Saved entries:
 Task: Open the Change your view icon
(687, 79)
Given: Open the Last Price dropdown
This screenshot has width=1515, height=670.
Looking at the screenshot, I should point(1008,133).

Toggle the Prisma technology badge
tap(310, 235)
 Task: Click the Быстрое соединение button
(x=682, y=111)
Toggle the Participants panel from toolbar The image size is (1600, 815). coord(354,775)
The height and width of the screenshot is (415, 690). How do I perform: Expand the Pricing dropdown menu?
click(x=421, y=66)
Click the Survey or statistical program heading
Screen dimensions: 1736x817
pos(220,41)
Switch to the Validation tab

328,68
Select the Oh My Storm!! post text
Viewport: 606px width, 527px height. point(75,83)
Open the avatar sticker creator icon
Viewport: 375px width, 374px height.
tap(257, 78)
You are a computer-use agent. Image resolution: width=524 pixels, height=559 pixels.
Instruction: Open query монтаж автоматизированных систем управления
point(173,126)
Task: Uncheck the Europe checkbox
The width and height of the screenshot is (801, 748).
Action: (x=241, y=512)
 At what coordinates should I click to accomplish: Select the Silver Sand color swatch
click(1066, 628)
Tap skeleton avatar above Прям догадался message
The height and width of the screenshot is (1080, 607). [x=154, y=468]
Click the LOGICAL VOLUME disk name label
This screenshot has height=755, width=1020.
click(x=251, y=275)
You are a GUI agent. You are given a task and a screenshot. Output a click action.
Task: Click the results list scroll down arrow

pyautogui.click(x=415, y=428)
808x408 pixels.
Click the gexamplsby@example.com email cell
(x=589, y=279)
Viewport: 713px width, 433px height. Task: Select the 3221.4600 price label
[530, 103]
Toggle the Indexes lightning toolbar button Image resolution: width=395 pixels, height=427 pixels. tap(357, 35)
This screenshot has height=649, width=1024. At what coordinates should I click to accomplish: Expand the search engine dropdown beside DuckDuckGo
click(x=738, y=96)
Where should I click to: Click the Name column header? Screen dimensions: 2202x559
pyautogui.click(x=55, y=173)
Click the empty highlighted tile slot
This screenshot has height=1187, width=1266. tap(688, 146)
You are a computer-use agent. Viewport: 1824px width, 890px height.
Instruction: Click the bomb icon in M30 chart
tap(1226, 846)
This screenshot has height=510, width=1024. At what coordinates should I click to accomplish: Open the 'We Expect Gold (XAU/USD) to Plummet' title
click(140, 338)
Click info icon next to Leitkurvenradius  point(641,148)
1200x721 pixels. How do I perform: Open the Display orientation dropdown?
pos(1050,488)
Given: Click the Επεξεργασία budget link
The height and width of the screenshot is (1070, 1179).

*Work required*. Lines holding the word "resolution" in the entries above are the ones to pull out. Copy them all.

*Answer to the problem*.
You are a computer-use agent. Image resolution: width=524 pixels, height=559 pixels.
Toggle the Indexes lightning toolbar button Image resolution: width=395 pixels, height=427 pixels. tap(357, 35)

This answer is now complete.